- Stored data:
--------------------------------------------------
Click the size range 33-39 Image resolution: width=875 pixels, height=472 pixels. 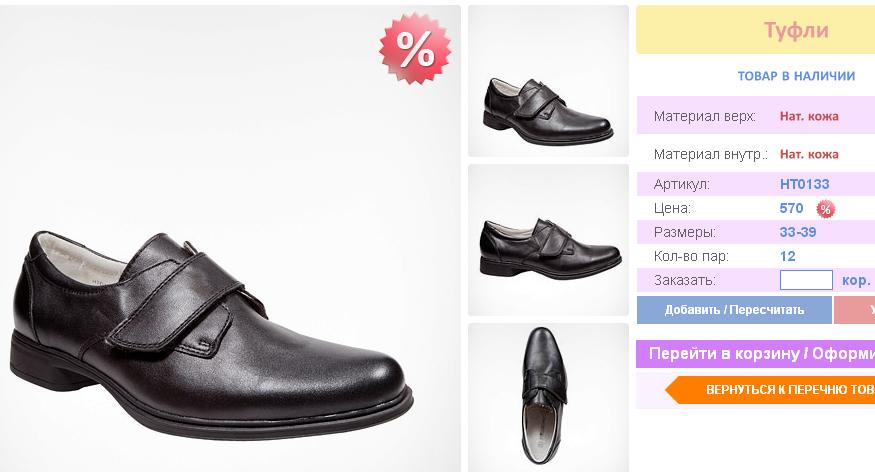[x=798, y=232]
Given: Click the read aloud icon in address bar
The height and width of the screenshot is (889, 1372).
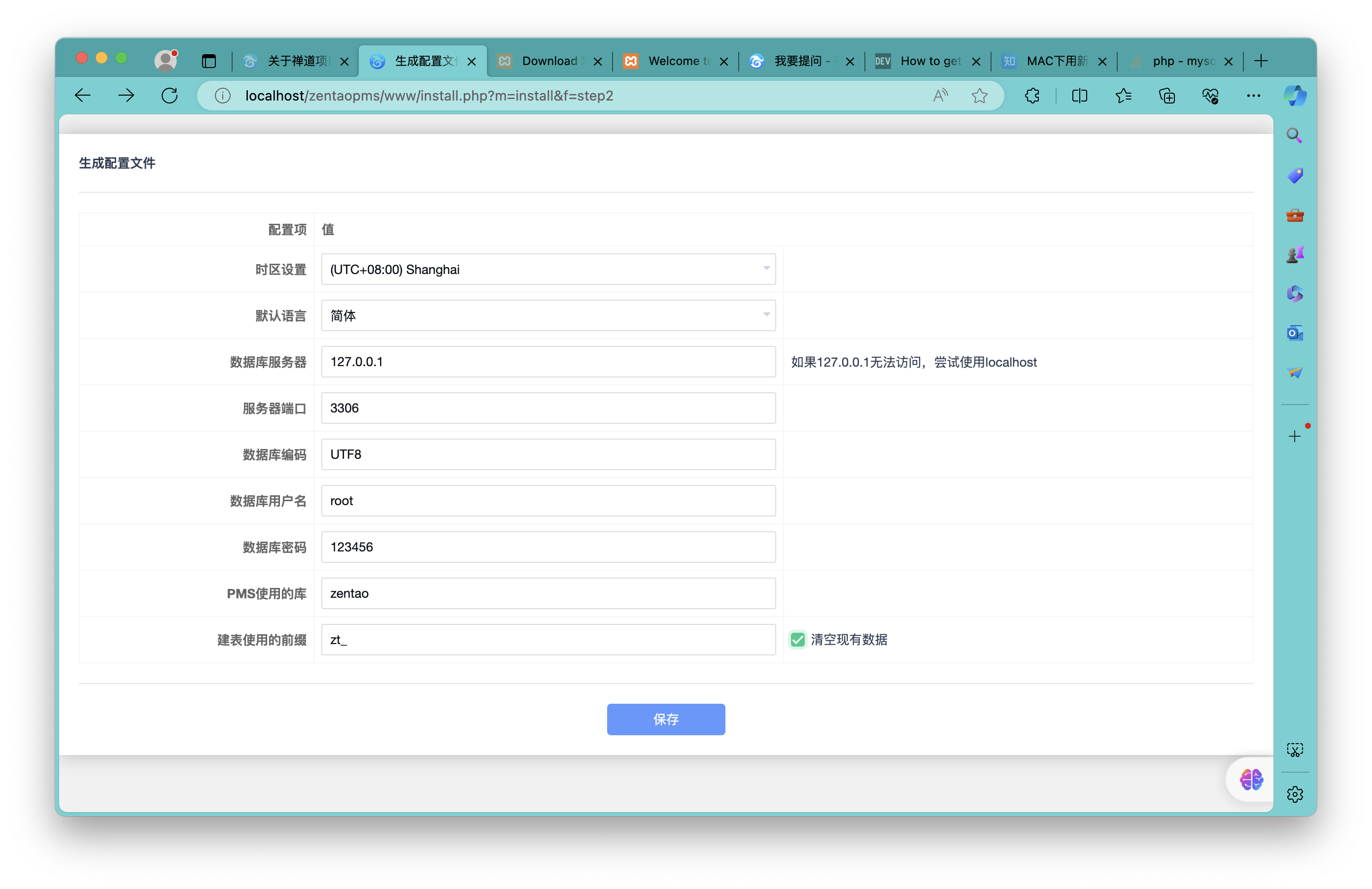Looking at the screenshot, I should (940, 96).
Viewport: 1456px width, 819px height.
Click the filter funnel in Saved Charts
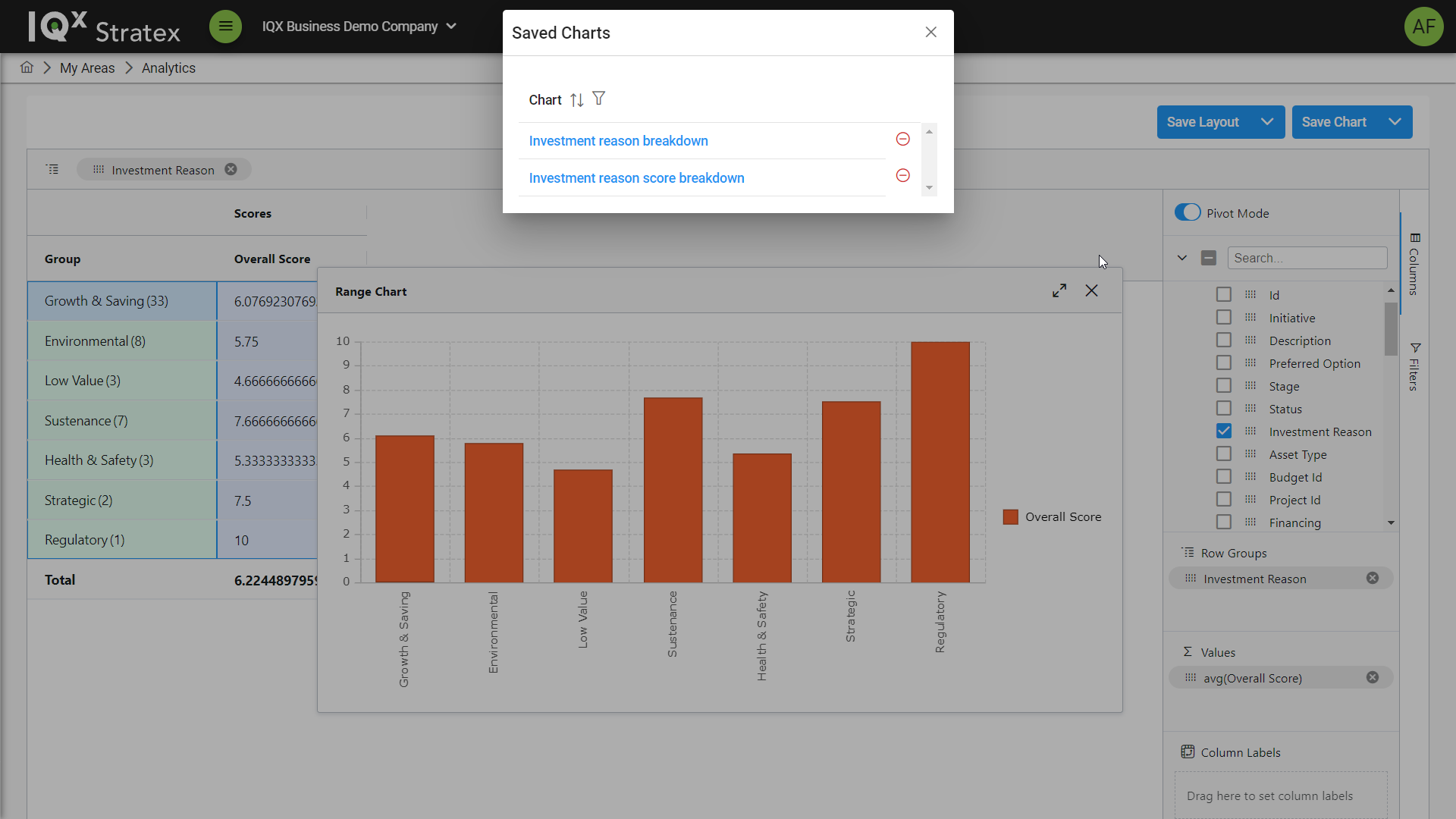[x=598, y=99]
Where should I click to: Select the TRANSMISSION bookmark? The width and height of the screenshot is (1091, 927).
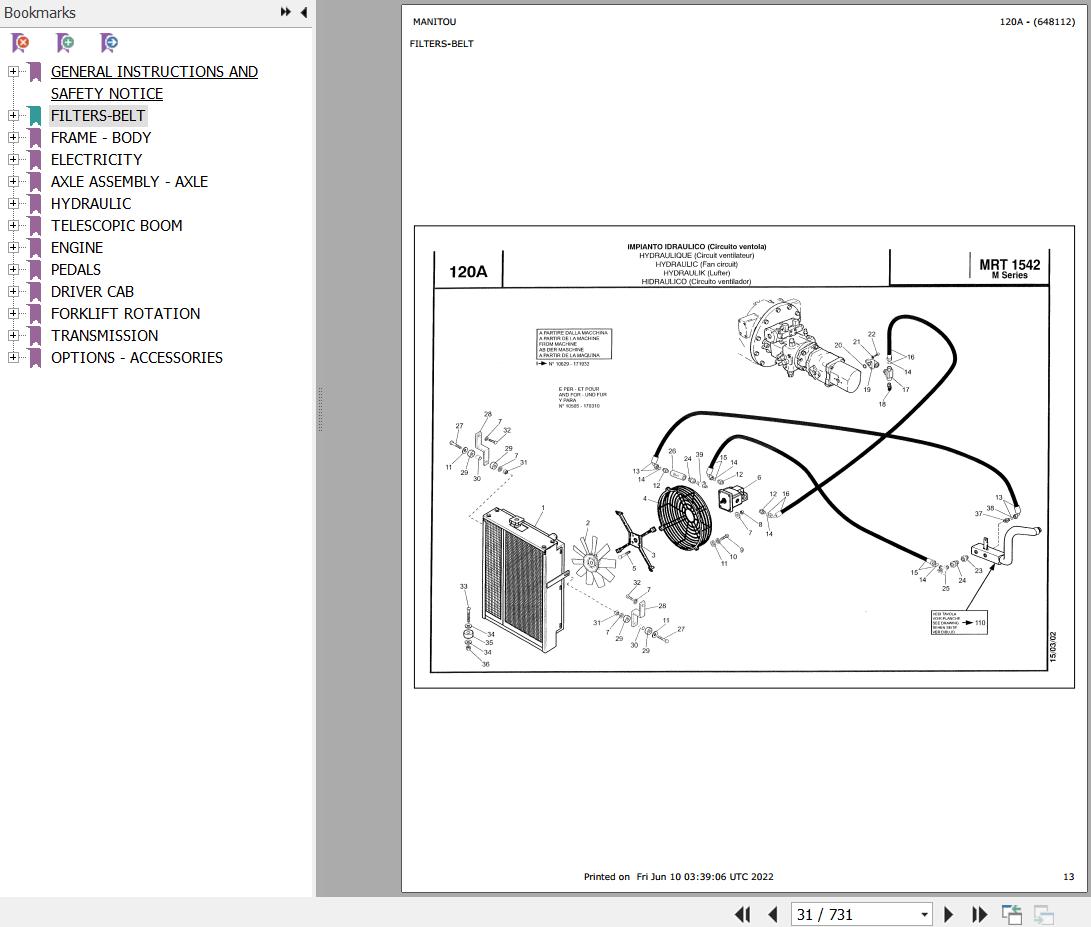(x=105, y=335)
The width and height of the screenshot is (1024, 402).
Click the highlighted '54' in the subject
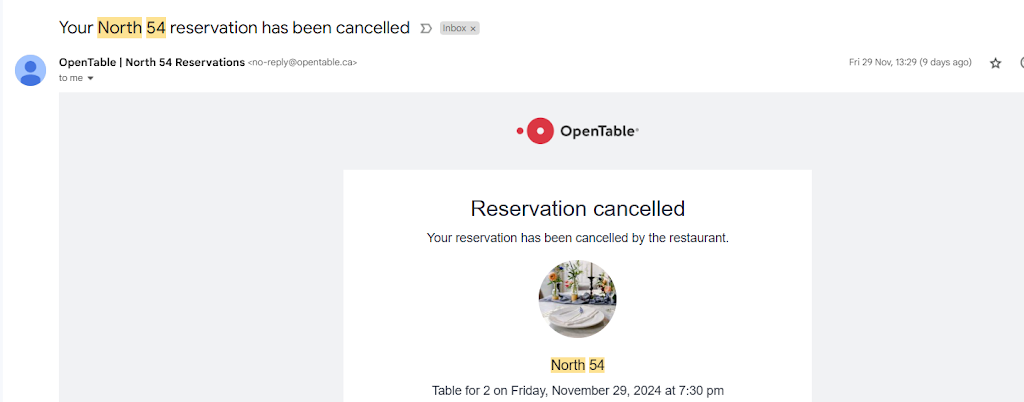(x=155, y=28)
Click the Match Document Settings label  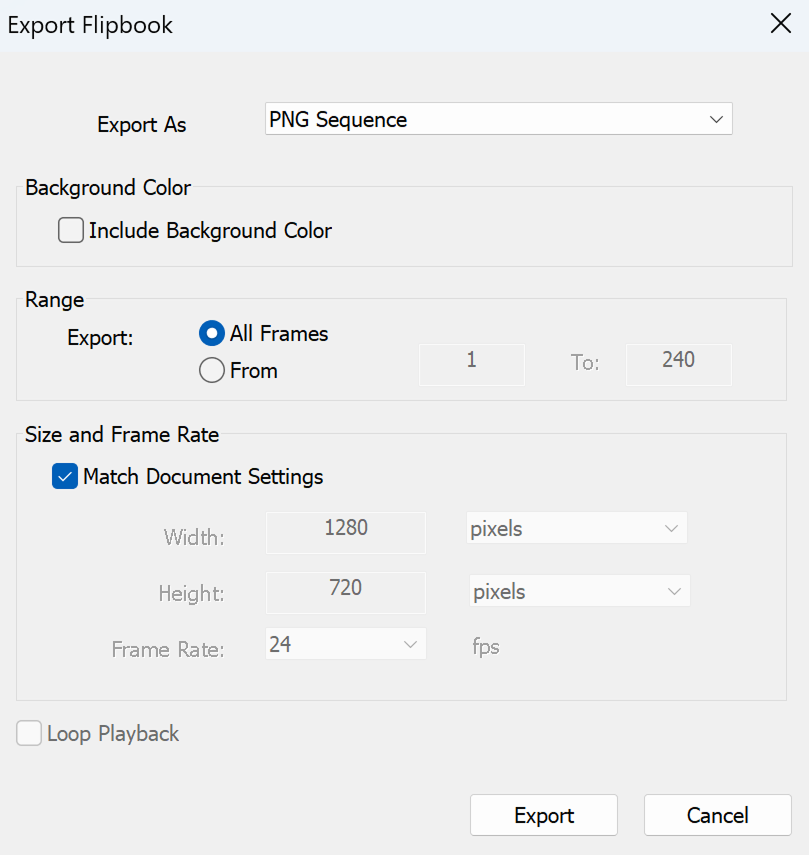tap(203, 477)
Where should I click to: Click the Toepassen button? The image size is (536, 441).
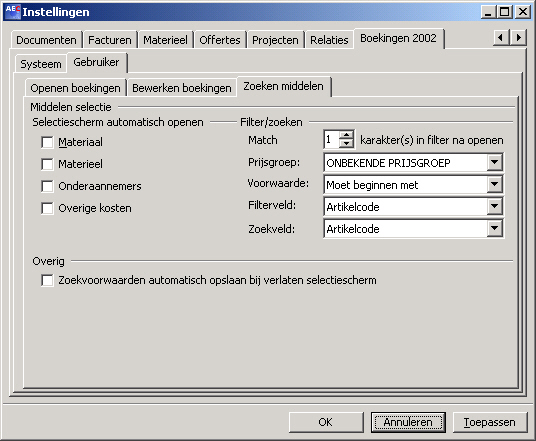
--------------------------------------------------
- What the task requires:
State how many of the lines above contain the string "Where", giving only the number.

- Reply:
2